Life with young children can be challenging, but with the support and advice of friends, we can feel empowered and thankful for the blessing of being a Mom.

My musings are those of a self-proclaimed attachment-parenting Tiger mom, who juggles full-time mommying with a small (but growing!) baby-related business. I hope some of my thoughts help you
Enjoy your day, Enjoy your night, and Enjoy your kids!!!

Tuesday, August 10, 2010

Food Games

Some babies and kids are born eaters. Some aren't.

For new parents: if your child is a good eater, you'll know. You put food in front of your baby and presto! it's gone pretty quickly. And if your child is a poor eater, you'll know. You put food in front of your baby and... wait, where did baby go? HEY come back here - you haven't eaten in HOURS!

Food can be one of the most stressful aspects of being a new mommy, especially the stay-at-home kind, where there's (usually, minimum) 3 opportunities a day to either earn your stripes as the provider-of-your-child's-nourishment or lose more battles-of-baby's-belly.

To make matters more "exciting", baby's weight is monitored very closely for the first year (and beyond). If baby weighs less than average (aka average-of-overweight-middle-american-progeny), then many pediatricians look at the parents with demoralizing glares and ask you to PLEASE add butter to your child's milk and give her ice cream at every meal (since you're CLEARLY not taking her to McDonalds often enough!)
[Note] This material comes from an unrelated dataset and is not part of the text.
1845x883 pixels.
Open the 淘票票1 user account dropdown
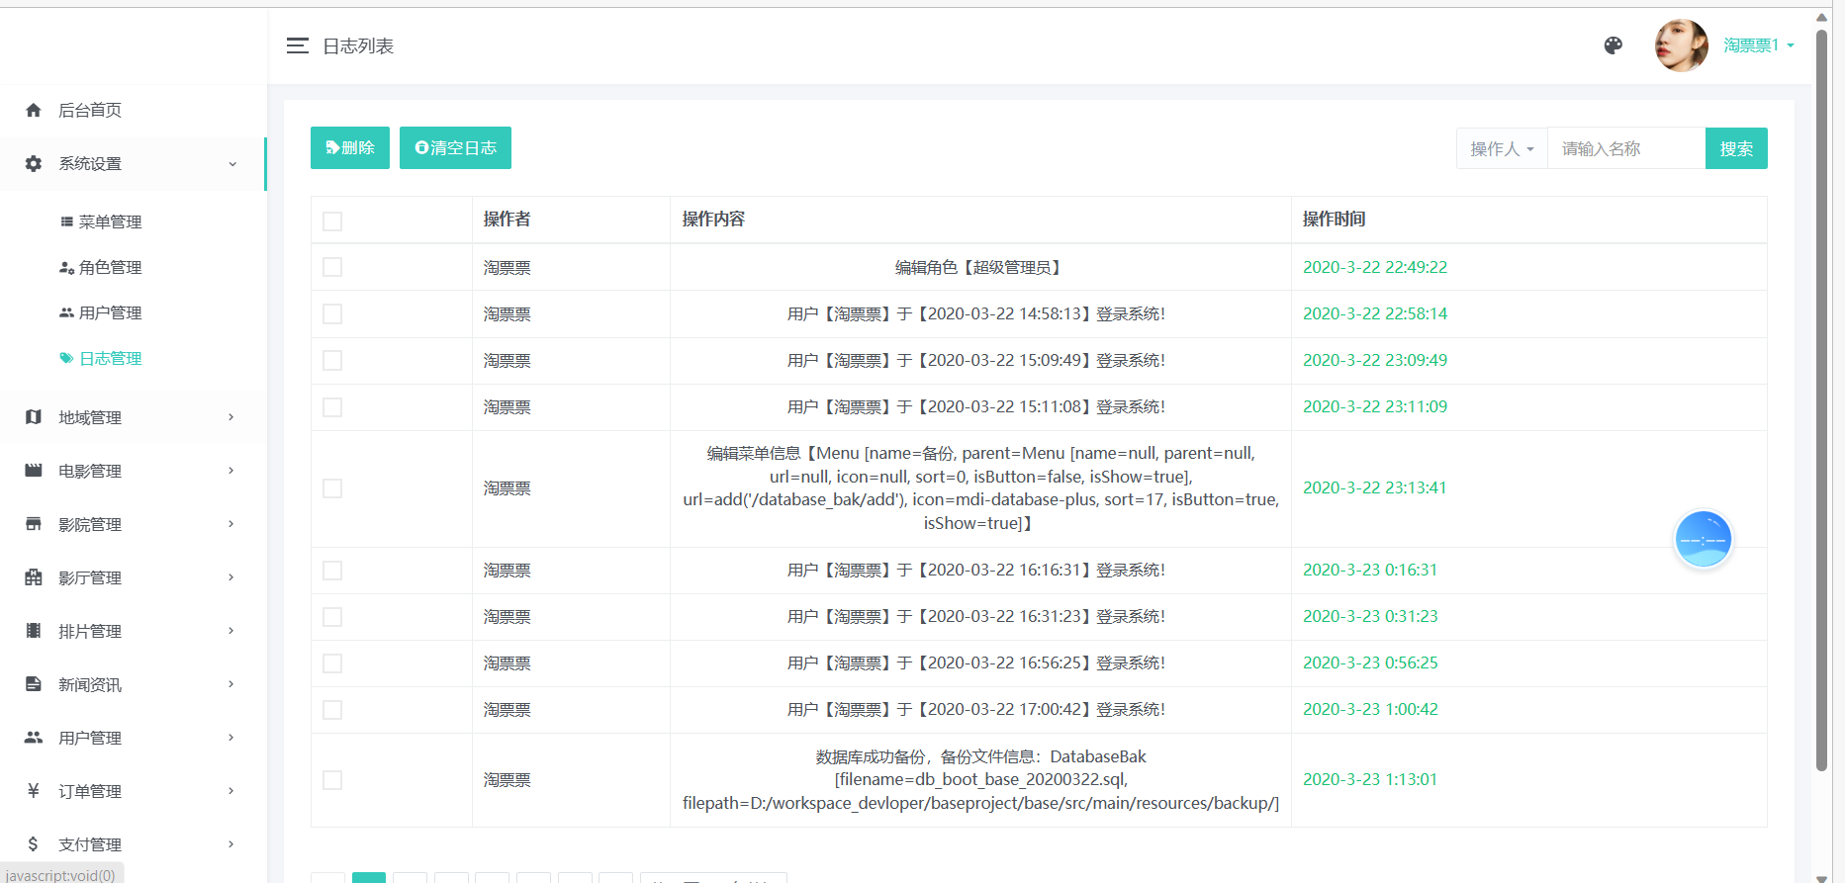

Those of us who want to teach our children healthy eating habits, including focusing on vegetables and fruit, are at a clear disadvantage if our baby is "underweight". Oddly enough, given the childhood obesity problem in America today, there is very little support for those who just have skinny kids who eat healthy. Sadly, many new moms end up adding weight to their children almost obsessively, and entire weeks revolve around mealtimes. I have yet to read about what happens to these kids later in life, but I wouldn't be surprised if many end up with poor eating habits or even eating disorders.
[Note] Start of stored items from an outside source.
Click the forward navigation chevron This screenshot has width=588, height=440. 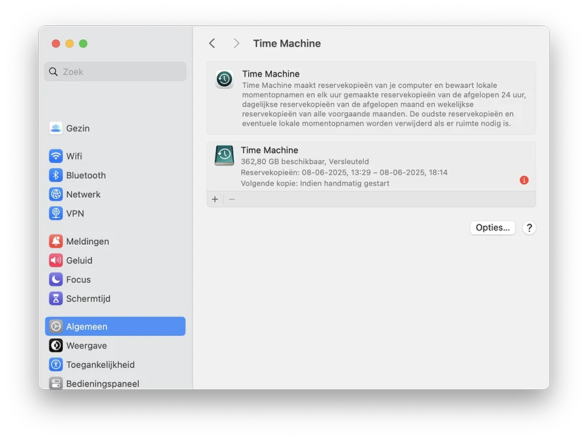[x=237, y=43]
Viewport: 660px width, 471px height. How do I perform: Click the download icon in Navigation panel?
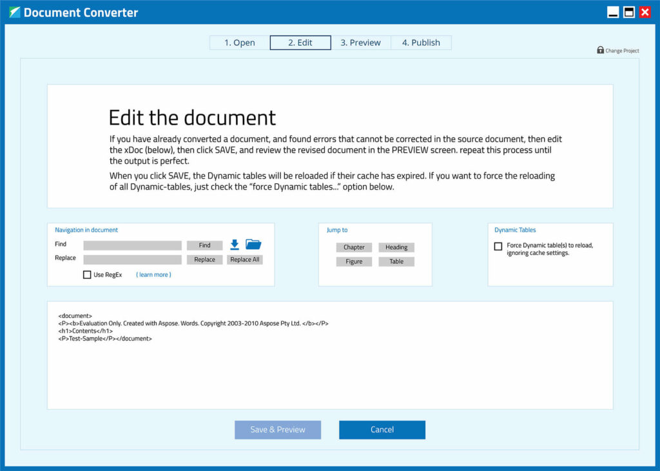click(x=234, y=245)
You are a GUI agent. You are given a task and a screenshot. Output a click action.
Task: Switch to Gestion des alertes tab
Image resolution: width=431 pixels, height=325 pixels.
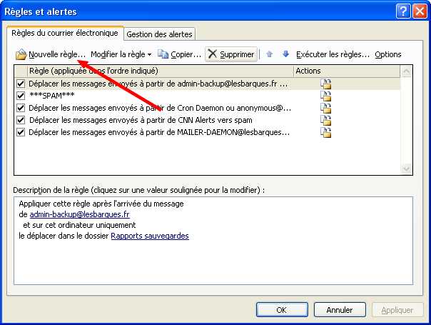click(159, 34)
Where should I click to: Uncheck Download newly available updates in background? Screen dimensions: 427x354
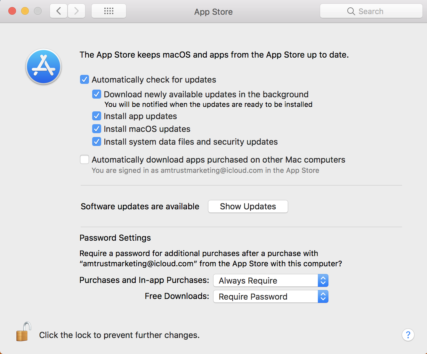97,94
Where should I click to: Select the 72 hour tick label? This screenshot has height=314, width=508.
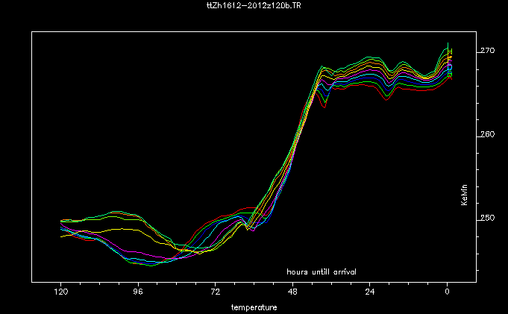(215, 292)

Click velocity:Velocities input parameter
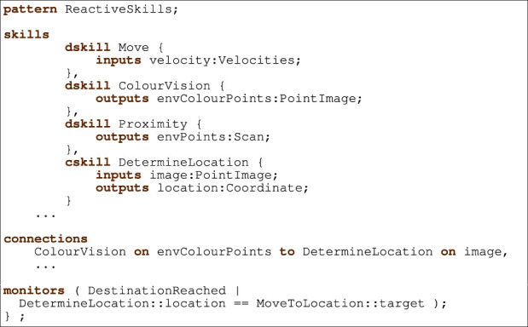click(x=225, y=60)
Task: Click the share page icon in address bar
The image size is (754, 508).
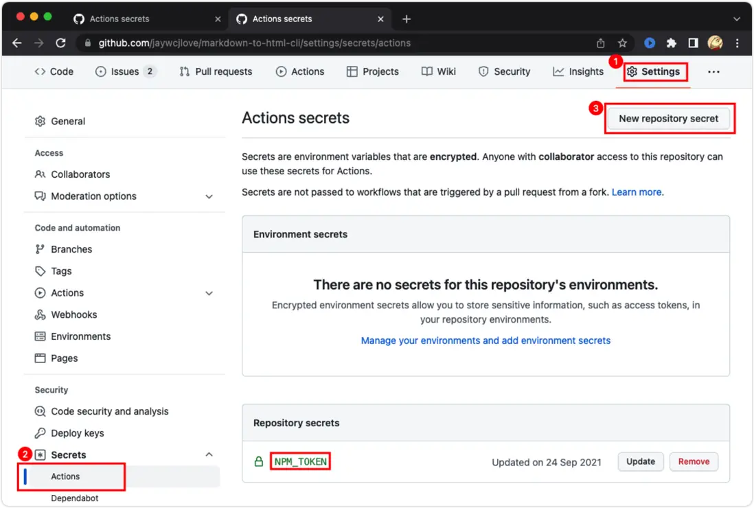Action: (601, 43)
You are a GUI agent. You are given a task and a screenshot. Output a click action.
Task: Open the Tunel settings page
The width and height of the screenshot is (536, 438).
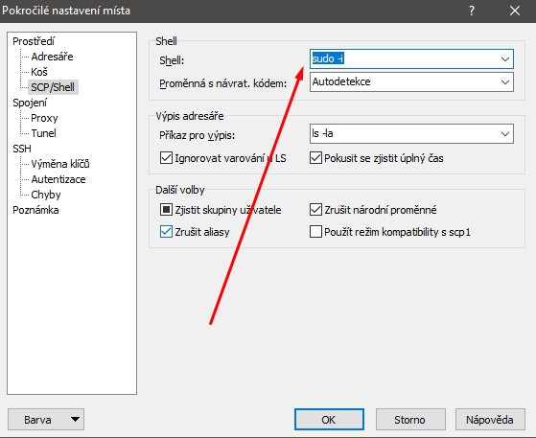43,133
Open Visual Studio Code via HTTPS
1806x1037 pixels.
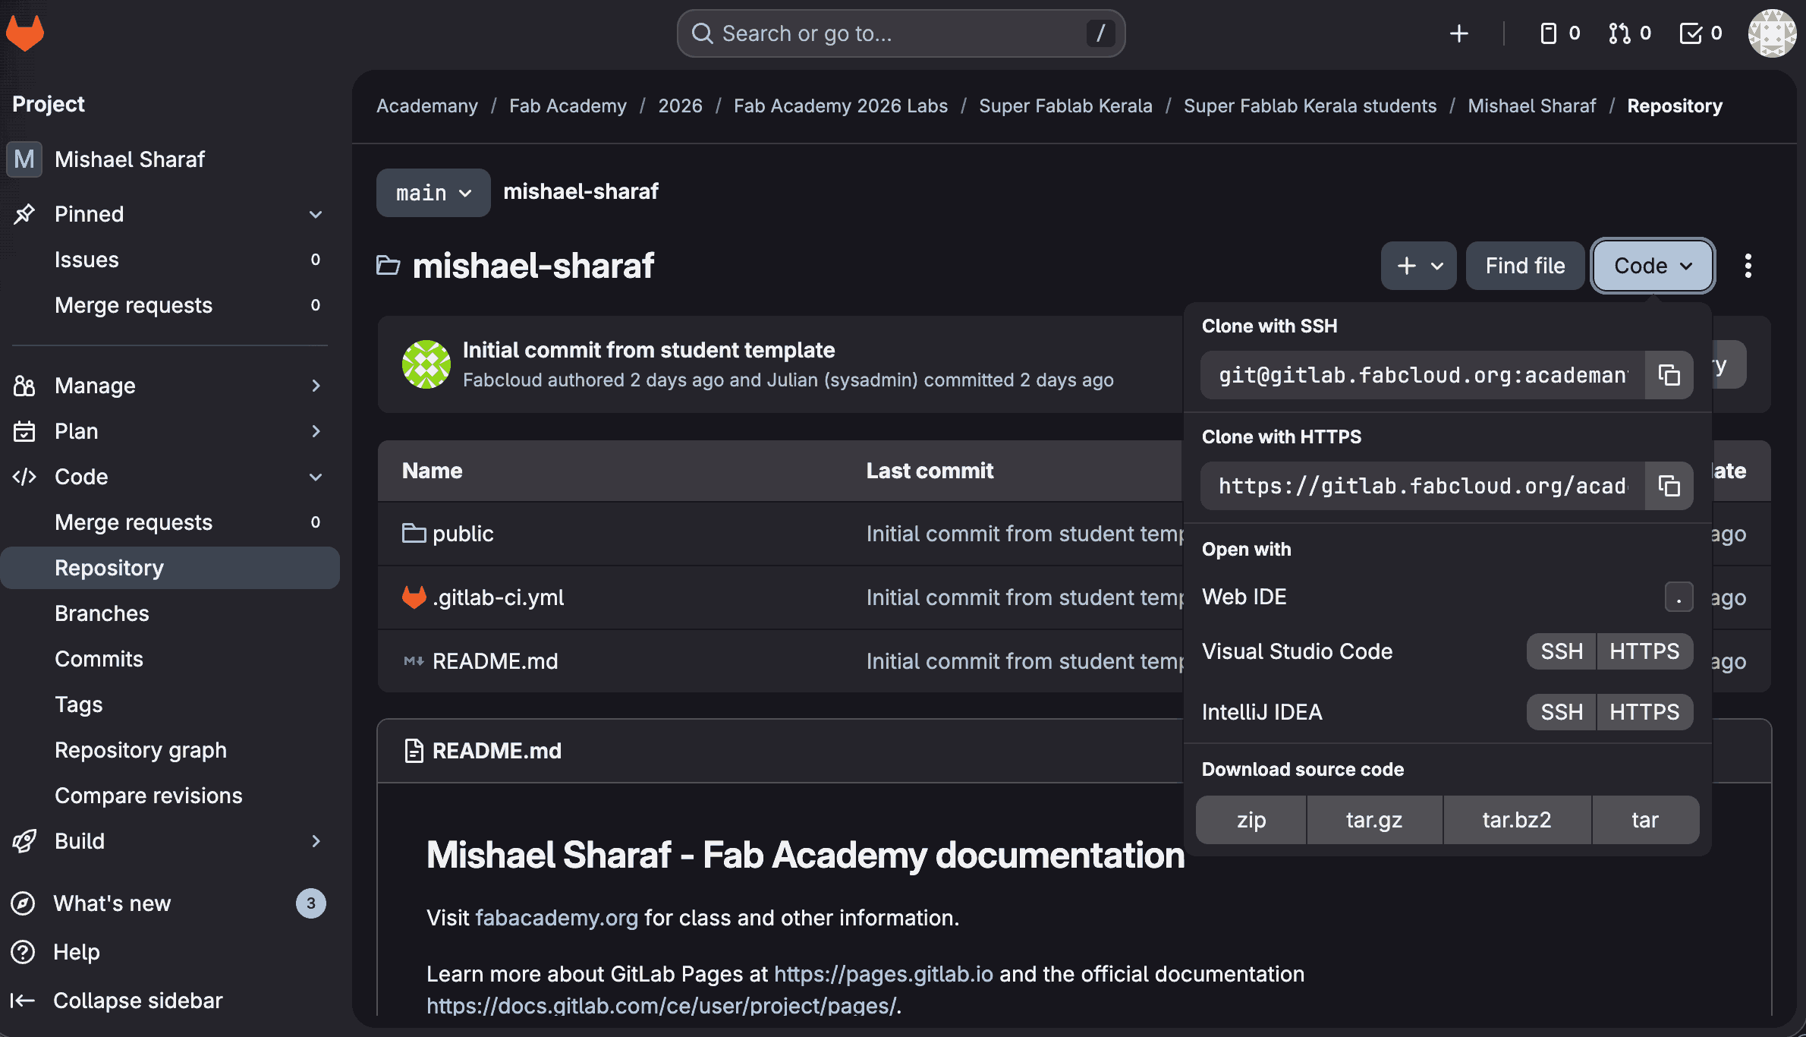coord(1644,651)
I've heard a lot of advice about how to make mealtime an enjoyable experience while also having my child eat the right amount. Most of this advice is NOT from people who've been through a skinny kid themselves. Advice is usually about making mealtime "calm, enticing, and enjoyable". Yeah, right. Those who have been in the same shoes know that this is nearly impossible. We just do what we can to get the child to eat - Some of us let our children graze on healthy-ish snacks, throughout the day. Others follow their children around the house with oatmeal & applesauce. Some read, sing, or *gasp* show their children videos in order to lure them to the table. As far as the pediatrician is concerned, the methods don't really matter - the weight does. But as far as we parents are concerned, method DOES matter, because we are teaching our children valuable lessons in what food means in our lives.

If anyone has developed a foolproof method of successfully getting your babies, toddlers, and young children to sit at the table and eat well, please share your comments. In the meantime, for those who struggle with this challenge - know that it's not a perfect world. We cannot force our children to always do as we expect and desire. Perhaps the food-games-challenge is in our space in order for us to learn early in their development that really we're not in charge. We just do the best we can to guide these little angels in our midst and pray that the rest will fall into place.
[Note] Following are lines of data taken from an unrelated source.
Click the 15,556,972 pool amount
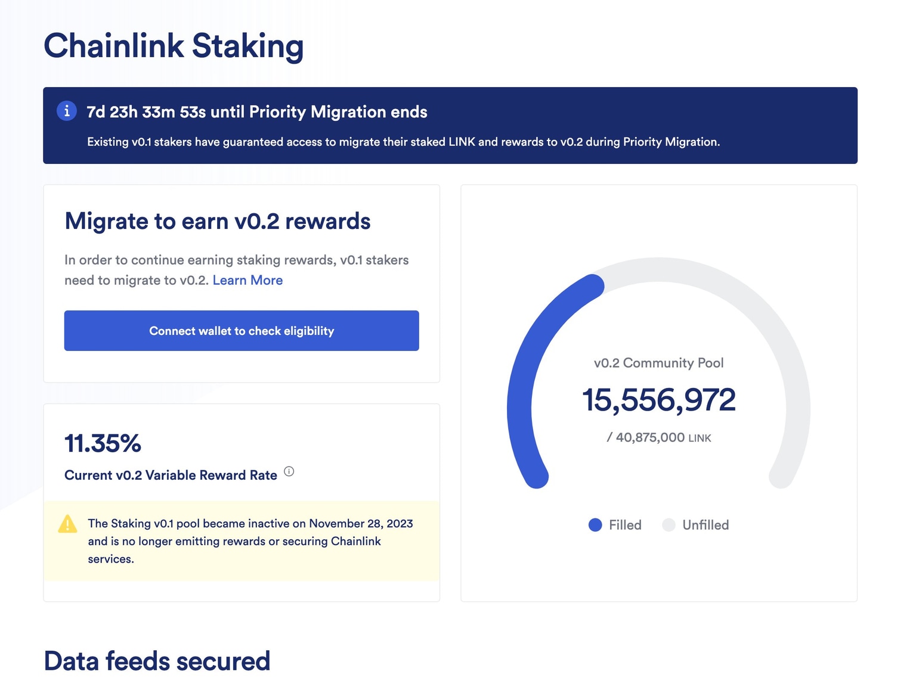Image resolution: width=916 pixels, height=696 pixels. [659, 399]
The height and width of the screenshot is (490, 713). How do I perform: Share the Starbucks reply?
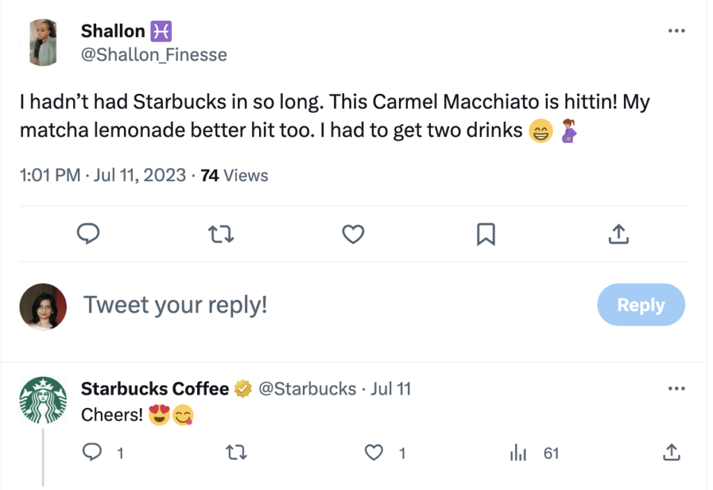click(671, 453)
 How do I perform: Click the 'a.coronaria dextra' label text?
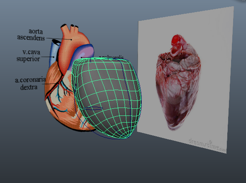tap(30, 83)
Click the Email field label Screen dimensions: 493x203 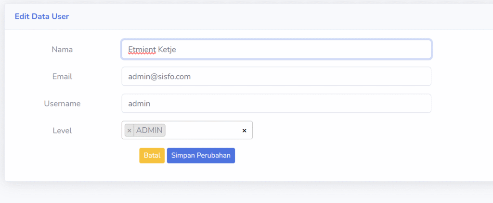coord(62,76)
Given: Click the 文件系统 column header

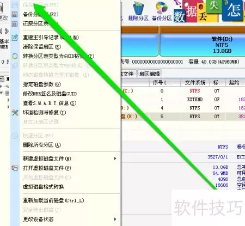Looking at the screenshot, I should (x=195, y=83).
  1. Thanks for the post, it's so important! I have 2 kids that both started off as very picky eaters, but have slowly become wonderful eaters. It takes persistence and common sense. I generally ignore doctors. I was told to give my little one chocolate milk because he refused milk. It's criminal. It starts early when they tell you to supplement with formula to make sure the baby gains weight. I actually had a fat toddler that ate nothing but baby cereal and yogurt, and I was worried sick. The doctor didn't care, so long as he was chubby. Nutrition is simply not an issue with most doctors. I have friends who listened to their doctors and the results have been very lacking. One 4 year old that was fed heavy cream as a young toddler is now overweight. The chocolate milk kids still hate milk and love junk food. Just stay consistent, offer only healthy food, and your child will eventually eat it. It's pure common sense. Offer a kid a cucumber, he refuses it, so you give in and offer him a cookie. Hmm, I wonder if he'll ever enjoy eating cucumbers? Unless there is some medical issue involved, your child will not starve himself, I promise.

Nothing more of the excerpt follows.